→ DATA:
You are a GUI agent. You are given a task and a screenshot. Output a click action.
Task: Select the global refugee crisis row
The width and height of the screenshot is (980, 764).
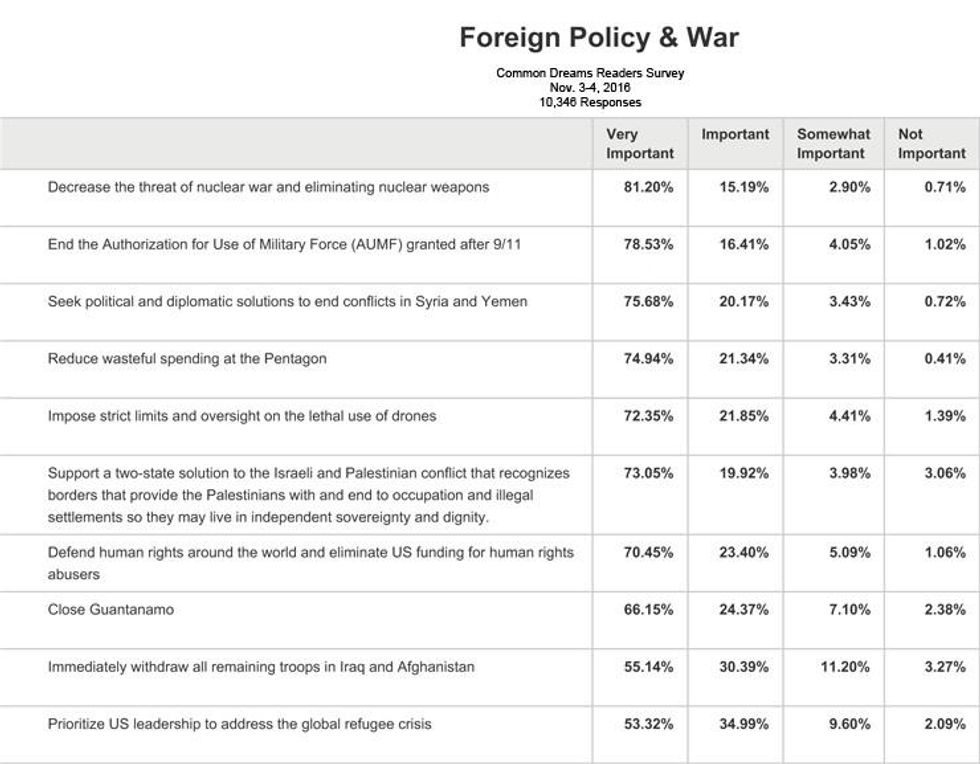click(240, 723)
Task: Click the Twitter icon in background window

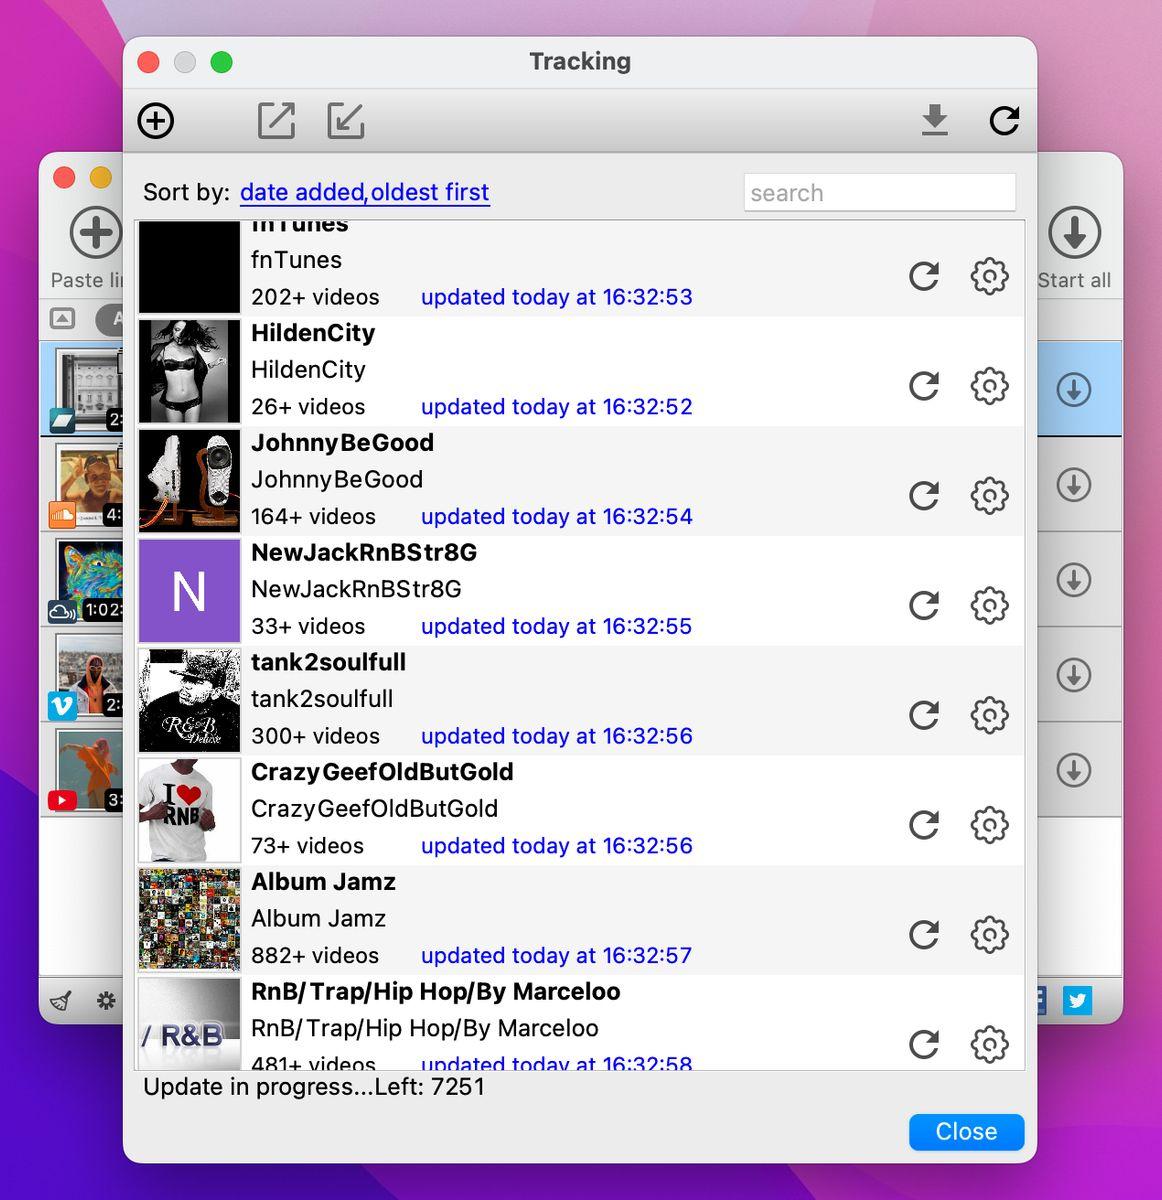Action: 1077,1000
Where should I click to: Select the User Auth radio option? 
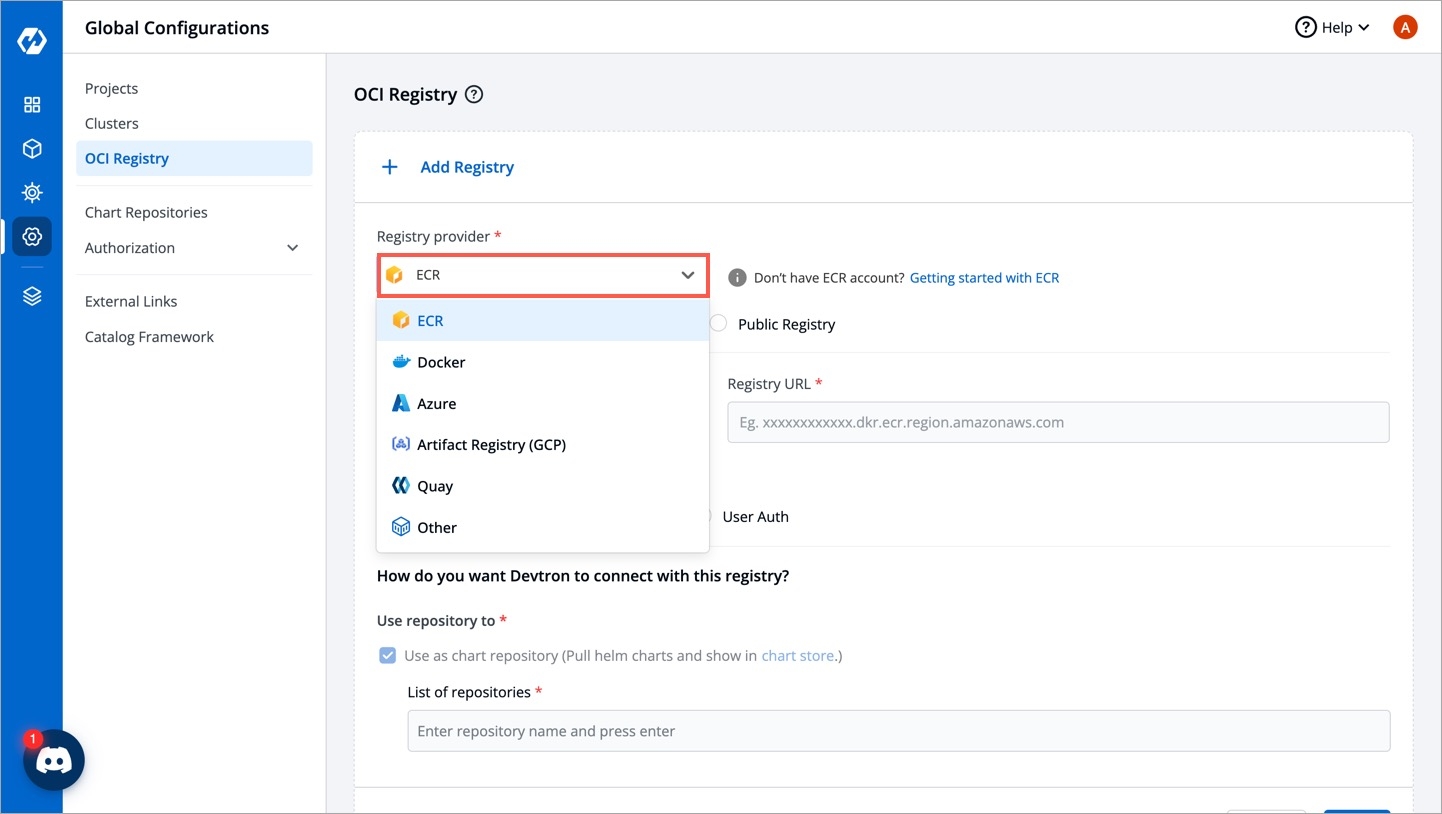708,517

→ EXERCISE: Your task is a word-for-word transcription of the entries, leaving out all pictures.

→ YOUR RESPONSE:
You are a GUI agent. You are given a task and a screenshot. Output a click action.
Task: Select the global refugee crisis row
The width and height of the screenshot is (980, 764).
click(240, 723)
Task: Click the Twitter icon in background window

Action: 1077,1000
Where should I click to: Select the User Auth radio option? 
708,517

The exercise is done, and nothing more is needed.